Kalau tidak keberatan bisakah bro Candra menceritakan pengalaman meditasi Anda,
Objek apa yg dipakai, dan bagaimana proses awalnya sampai pada titik dimana Anda anggap sebagai puncaknya melalui pengalaman Anda, entah itu yg dirasakan atau yg dilihat.
baiklah. saya senang menceritakannya.
saya biasa bermeditasi dengan posisi duduk tegak, bersila, pegalangan tangan ditaruh di atas lutut, dengan sikap jari telunjuk dan jempol membentuk lingkaran, sementera tiga jari lainnya di luruskan. sikap ini saya lakukan semata-mata agar saya tidak mudah mengantuk saat meditasi.
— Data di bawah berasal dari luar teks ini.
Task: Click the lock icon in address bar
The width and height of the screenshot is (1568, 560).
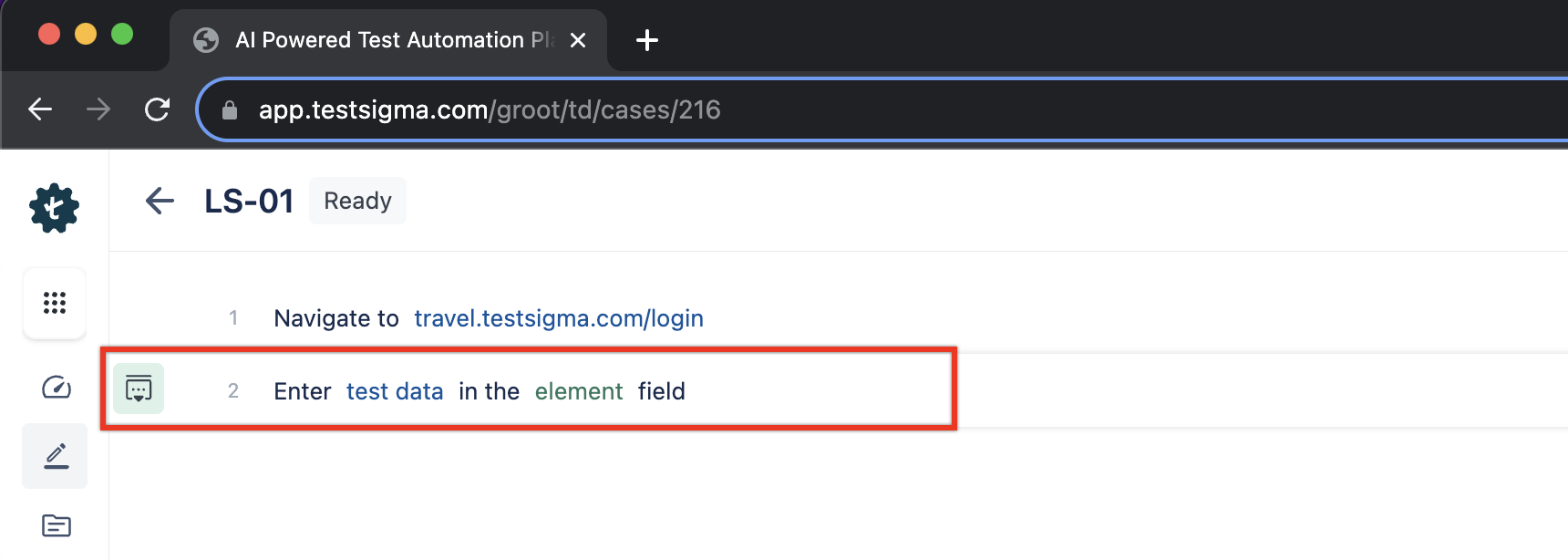Action: pos(230,110)
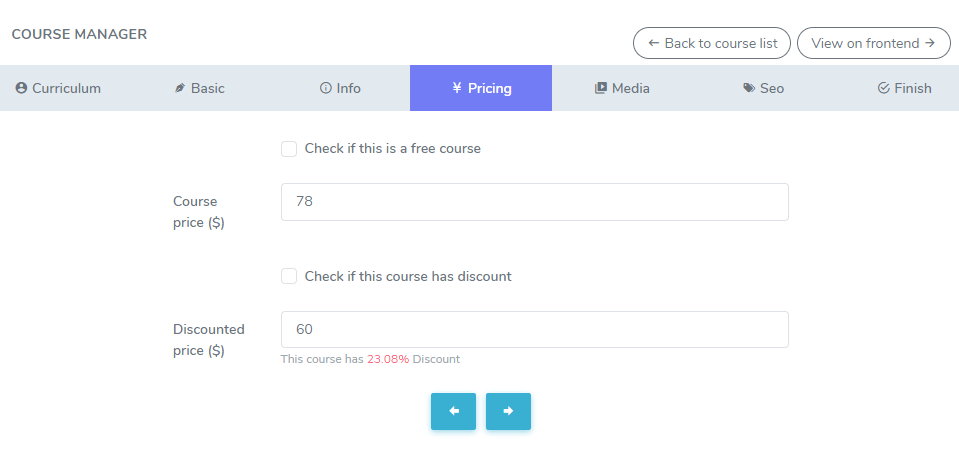Click View on frontend button
This screenshot has width=959, height=451.
click(873, 43)
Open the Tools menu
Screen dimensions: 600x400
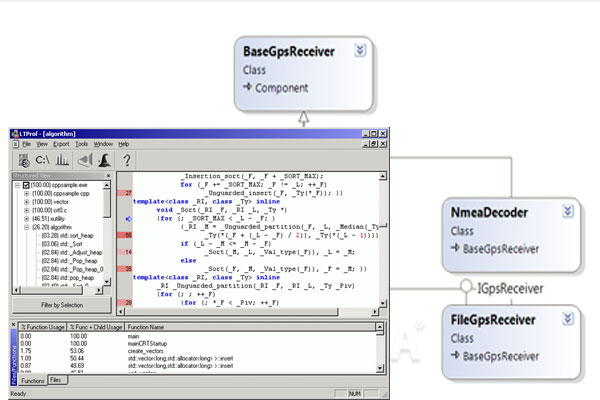[x=80, y=144]
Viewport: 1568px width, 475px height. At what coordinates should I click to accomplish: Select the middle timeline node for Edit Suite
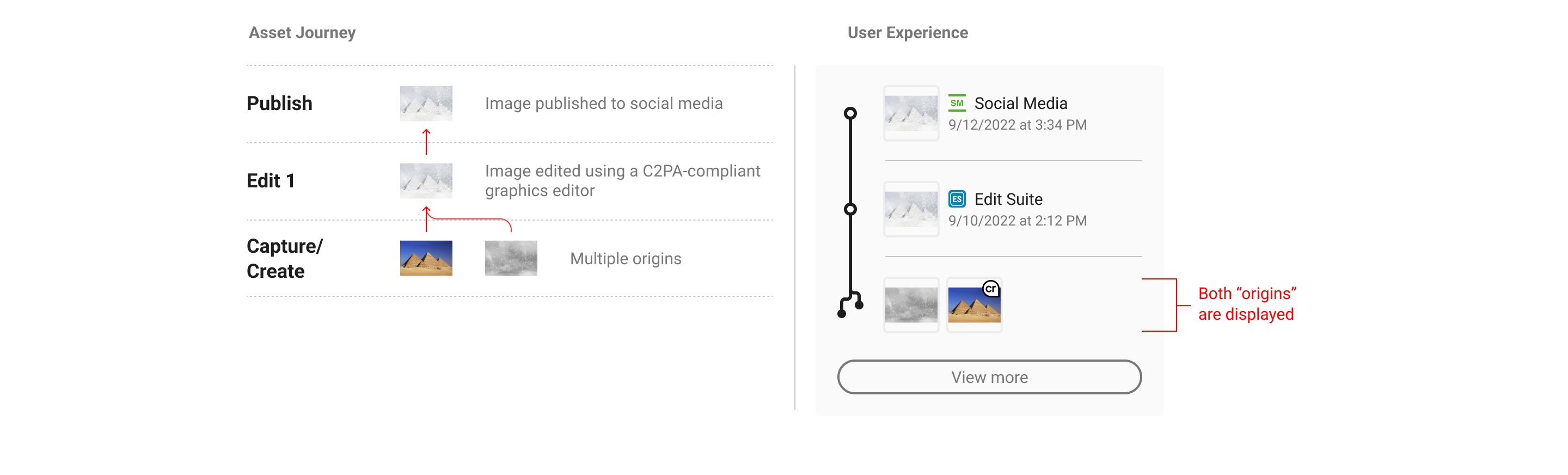click(x=850, y=210)
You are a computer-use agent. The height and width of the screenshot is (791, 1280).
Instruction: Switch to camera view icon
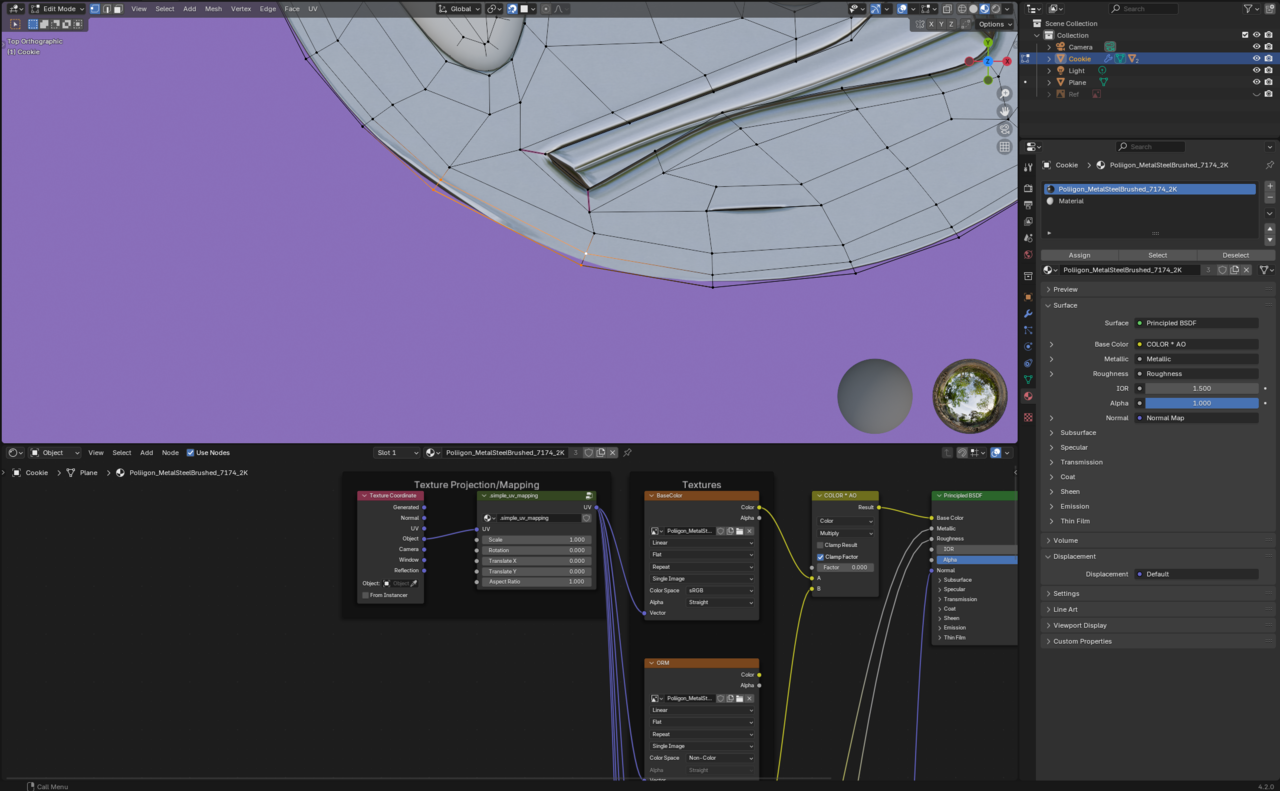pyautogui.click(x=1004, y=129)
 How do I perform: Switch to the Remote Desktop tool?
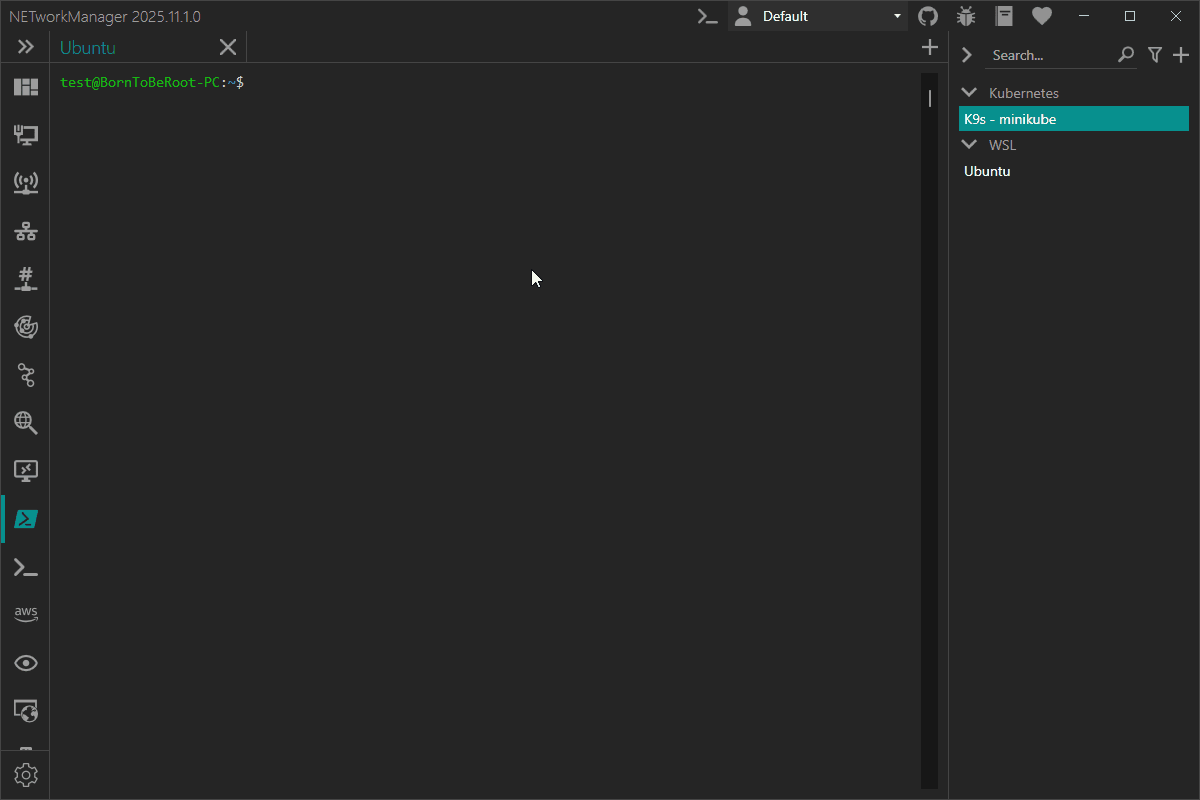tap(25, 471)
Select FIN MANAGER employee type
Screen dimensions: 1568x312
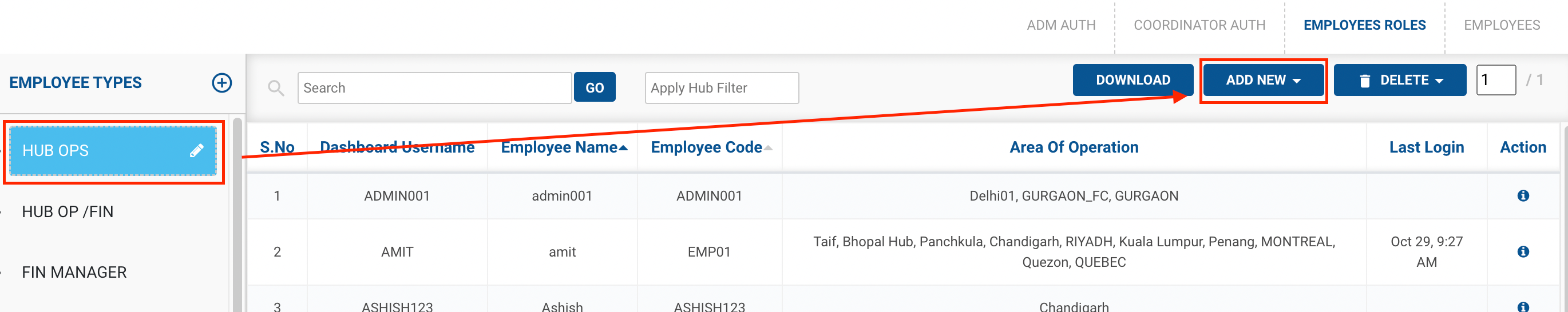tap(74, 273)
adapun objek yang menjadi meditasi saya adalah nafas (anasapati?). saya membagi latihan nafas kepada 4 tahapan, sesuai petunjuk meditasi yang saya baca di beberapa situs budhist, terutama samagi-phala. pertama-tama, saya memperhatikan nafas itu keluar dan masuk. saya membatin ketika nafas itu keluar saya berkata "keluar, keluar, keluar" dalam hati. demikian juga ketika nafas masuk, saya berkata, "masuk, masuk, masuk". dan kadang kadang saya hanya memperhatikan tanpa membatin. kadang-kadang saya sebagai muslim mengucapkan subhanalloh ketika masuk, dan alhamdulillah ketika nafas keluar. pada tahap kedua, ketika terasa bahwa konsentrasi saya telah meningkat, saya meningkatkan perhatian terhadap panjang pendeknya nafas, kasar halusnya, cepat lambatnya, dan sebagainya. pada tahap ketiga, konsentrasi saya meningkat lagi dan saya mulai menempatkan perhatian saya pada lubang hidung, dimana terasa ada sensasi sentuhan antara nafas dan kulit lubang hidung. disitulah unsur vitaka dan vicara dapat saya lihat dengan jelas. saya berusaha untuk bertahap pada satu objek itu. ketika konsentrasi saya telah lebih meningkat, lpada tahap keempat alu saya mencoba lebih menenangkan pikiran dengan cara memperhalus nafas sehalus mungkin. lalu nafas saya berjalan dengan sangat lambat, lambat sekali. masuuuk.....panjang, pelan ,dan halus. keluaaar.......panjang, pelan dan halus. tak terdengar bunyi nafas, karena halusnya. semakin halus nafas itu semakin tenang dan lembut pikiran saya. sampai pada tahap ini, saya anggap belum mencapai jhana.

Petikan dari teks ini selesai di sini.